▶ **Aim of the task**: Copy out the lines from the one containing "Given: Click DeepSeek" through the one containing "Looking at the screenshot, I should (x=87, y=299).", swapping "whale icon" for "logo" and leaving everything else as it is.

▶ **Stored data**:

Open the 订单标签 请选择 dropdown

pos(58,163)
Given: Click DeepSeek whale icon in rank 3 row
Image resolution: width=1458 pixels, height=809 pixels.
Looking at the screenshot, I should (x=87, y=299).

--

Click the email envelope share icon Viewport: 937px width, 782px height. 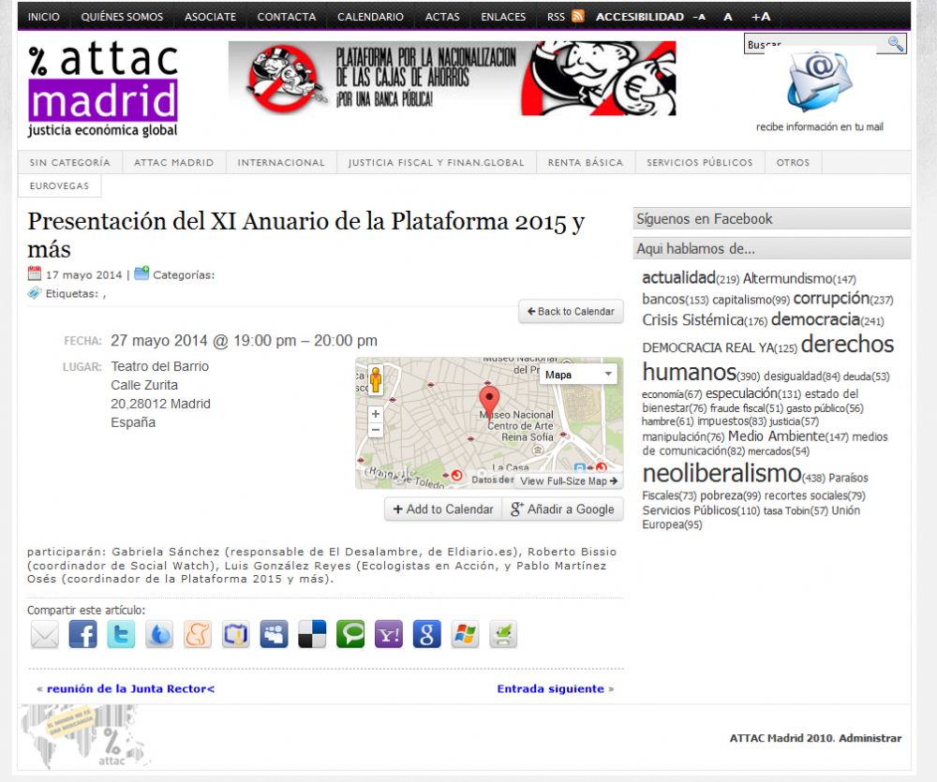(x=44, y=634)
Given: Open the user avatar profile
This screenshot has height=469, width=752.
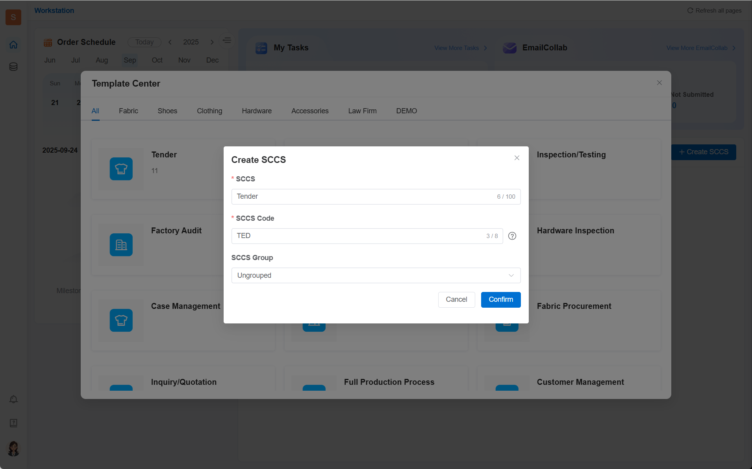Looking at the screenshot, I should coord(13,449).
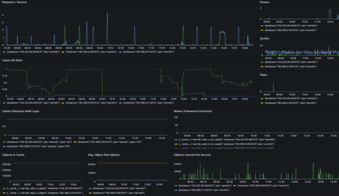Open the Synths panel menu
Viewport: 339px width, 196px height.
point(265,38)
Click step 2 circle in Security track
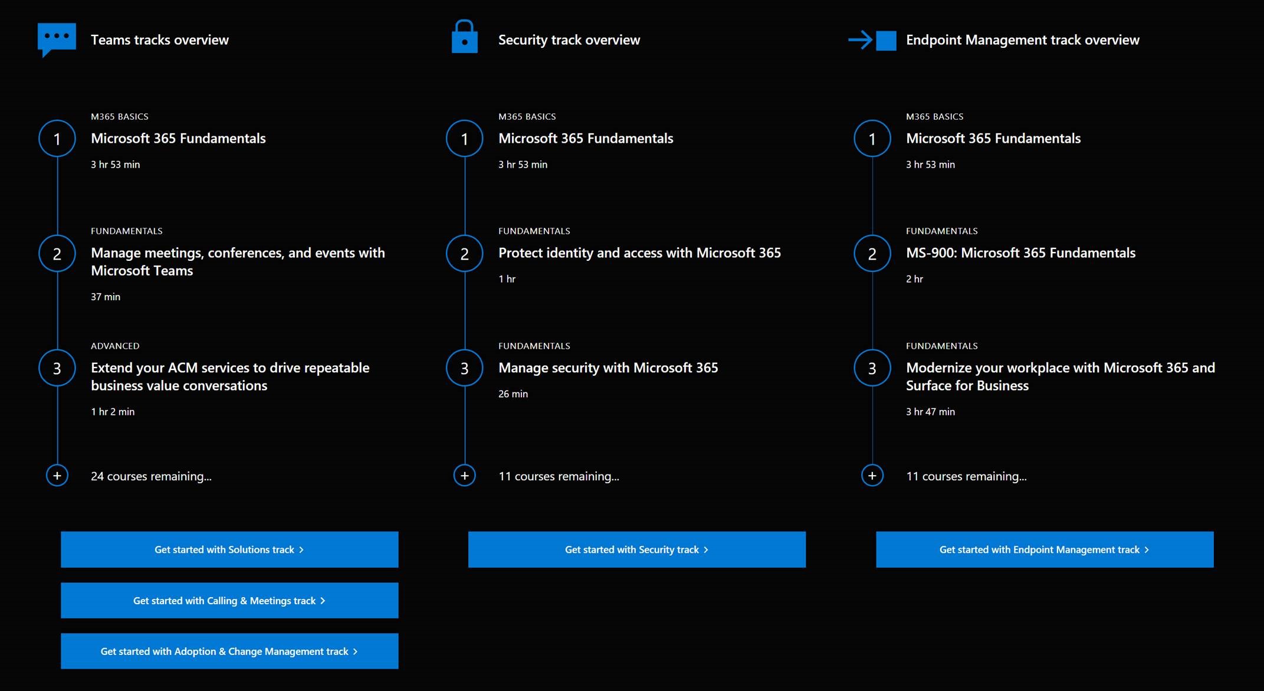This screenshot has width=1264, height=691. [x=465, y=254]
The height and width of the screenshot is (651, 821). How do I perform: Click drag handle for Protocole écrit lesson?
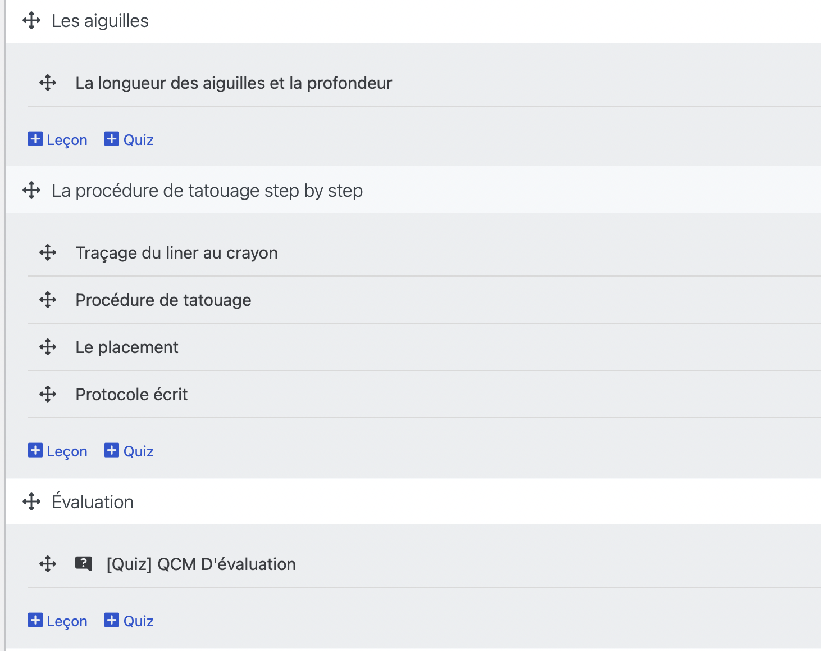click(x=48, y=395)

▶ **Response to the exercise**:
Given: Click DeepSeek logo in rank 3 row
Image resolution: width=1458 pixels, height=809 pixels.
Looking at the screenshot, I should (x=87, y=299).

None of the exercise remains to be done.